:: TEKSTFRAGMENT ::
Klink omarmt programma patiëntveiligheid
Minister Klink heeft in Rotterdam op het vierde symposium patiëntveiligheid van de Inspectie voor de Gezondheidszorg het plan ‘Voorkom schade, werk veilig’ in ontvangst genomen. De minister juicht de veiligheidsplannen van het zorgveld toe. De plannen vormen een kernelement van het programma veilige zorg, dat de minister binnenkort naar de Kamer stuurt. De volledige tekst van zijn toespraak staat hieronder.
Geachte aanwezigen,'Voorkom schade, werk veilig’ is het thema dat deze dag heeft beheerst. In deze vier woorden ligt een veelomvattend programma van maatregelen en onderzoek besloten. ,,Voorkom schade, werk veilig’’, laat zich dan ook het beste lezen als een oproep. Met een groot uitroepteken erachter.
Kwaliteit van zorg is een speerpunt van mijn beleid. Ik concentreer me daarbij op drie pijlers: transparantie, de positie van de consument/patiënt en natuurlijk het thema van deze dag, patiëntveiligheid.
Onlangs heb ik met de Kamer indringend gesproken over de veiligheid in de zorg. Dat was naar aanleiding van het Emgo-Nivel-rapport Onbedoelde schade in de Nederlandse ziekenhuizen. Ik heb de Tweede Kamer toegezegd na 12 juni te komen met een programma veilige zorg. Ik heb voor die datum gekozen wegens dit congres. Immers de plannen die hier vandaag zijn gepresenteerd, vormen voor mij een kernelement van het programma veilige zorg.
:::
:: BRONMATERIAAL ::
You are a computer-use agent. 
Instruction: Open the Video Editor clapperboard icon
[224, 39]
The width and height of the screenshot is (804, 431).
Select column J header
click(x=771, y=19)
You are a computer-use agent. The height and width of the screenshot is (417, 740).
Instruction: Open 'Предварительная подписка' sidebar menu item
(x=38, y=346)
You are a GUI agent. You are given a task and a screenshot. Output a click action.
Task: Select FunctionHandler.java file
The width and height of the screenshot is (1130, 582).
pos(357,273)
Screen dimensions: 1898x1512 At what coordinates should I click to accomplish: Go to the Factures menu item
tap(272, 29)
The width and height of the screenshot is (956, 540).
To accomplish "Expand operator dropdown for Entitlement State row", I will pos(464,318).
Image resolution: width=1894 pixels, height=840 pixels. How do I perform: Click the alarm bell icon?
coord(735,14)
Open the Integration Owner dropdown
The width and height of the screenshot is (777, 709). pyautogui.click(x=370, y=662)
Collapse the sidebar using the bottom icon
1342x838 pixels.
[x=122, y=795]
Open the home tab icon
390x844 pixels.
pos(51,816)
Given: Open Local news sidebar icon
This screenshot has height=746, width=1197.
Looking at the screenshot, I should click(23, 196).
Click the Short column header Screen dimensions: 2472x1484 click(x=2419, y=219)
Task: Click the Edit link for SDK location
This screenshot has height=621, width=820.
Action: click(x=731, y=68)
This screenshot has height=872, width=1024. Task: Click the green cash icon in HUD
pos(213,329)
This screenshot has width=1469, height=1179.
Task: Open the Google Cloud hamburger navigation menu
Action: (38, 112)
:::
> **OPDRACHTVEREISTEN**: Noem alle pijlers waarop minister Klink zich volgens het tekstfragment over patiëntveiligheid concentreert bij de kwaliteit van zorg. De rijen staan los van het tekstfragment.

> **OPLOSSING**:
- transparantie
- de positie van de consument/patiënt
- patiëntveiligheid